The ideal would be that the slot/side clearance offered a glove-fit to the side. The seam would be tight and the side rattle-free. In that case, it would be a disaster if you then attempted to include glue into the slot along with the side. You'd have an instant to properly position the side into the slot before it became permanently locked as the side and the slot swelled by a tiny amount. Try it on scrap, you'll see. If it slides in with no wobble, it'll lock virtually instantly when you slide it in with glue. Another bad thing would be if any glue were to be squeezed out on the show side, it would be unsightly and difficult to completely remove.
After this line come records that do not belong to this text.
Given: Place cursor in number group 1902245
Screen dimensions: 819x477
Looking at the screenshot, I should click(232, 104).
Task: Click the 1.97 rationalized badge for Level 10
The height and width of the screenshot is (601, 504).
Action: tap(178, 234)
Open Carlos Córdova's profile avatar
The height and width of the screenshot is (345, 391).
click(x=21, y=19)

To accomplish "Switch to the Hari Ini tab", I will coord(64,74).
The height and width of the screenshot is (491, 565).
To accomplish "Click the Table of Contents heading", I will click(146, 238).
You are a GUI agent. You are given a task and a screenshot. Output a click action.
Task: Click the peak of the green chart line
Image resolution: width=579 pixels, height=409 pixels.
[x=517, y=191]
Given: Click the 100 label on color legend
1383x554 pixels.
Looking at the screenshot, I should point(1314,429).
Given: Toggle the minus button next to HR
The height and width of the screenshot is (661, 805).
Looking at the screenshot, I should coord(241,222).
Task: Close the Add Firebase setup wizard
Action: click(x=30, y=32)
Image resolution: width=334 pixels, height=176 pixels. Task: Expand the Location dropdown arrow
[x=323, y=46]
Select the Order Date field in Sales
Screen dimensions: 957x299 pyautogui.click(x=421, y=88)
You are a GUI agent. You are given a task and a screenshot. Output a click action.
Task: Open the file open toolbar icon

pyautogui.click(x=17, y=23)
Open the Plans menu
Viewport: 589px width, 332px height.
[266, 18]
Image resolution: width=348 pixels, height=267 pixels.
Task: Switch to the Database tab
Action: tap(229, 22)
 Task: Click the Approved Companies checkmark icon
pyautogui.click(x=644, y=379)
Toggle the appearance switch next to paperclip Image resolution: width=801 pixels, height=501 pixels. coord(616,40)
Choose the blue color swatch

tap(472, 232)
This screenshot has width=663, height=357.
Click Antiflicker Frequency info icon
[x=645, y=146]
I happen to be able to control my slot and side widths so I can achieve a glove fit--one which require no glue. Many experienced builders such as myself do not glue the slot in also, but they've also learned from bitter experience that if you do use glue, you need to cut a generous clearance-fit to avoid the hydraulic locking problem. But then a generous clearance can lead to a visible gap on the show side, which is structurally trivial but visually, very disconcerting. So the solution for builders who don't have the resources to consistently produce a glueless glove-fit between slot and side is to cut a rather wide slot for a wobbly fit; then during assembly, they slide a tapered veneer wedge, with glue, behind the side in the slot. This pushes the side against the slot wall on the show side. And everything is glued together so your "stability" worry is relieved.
But try gluing a side into a tight slot only at your peril! You may loose both your side and your neck in the process.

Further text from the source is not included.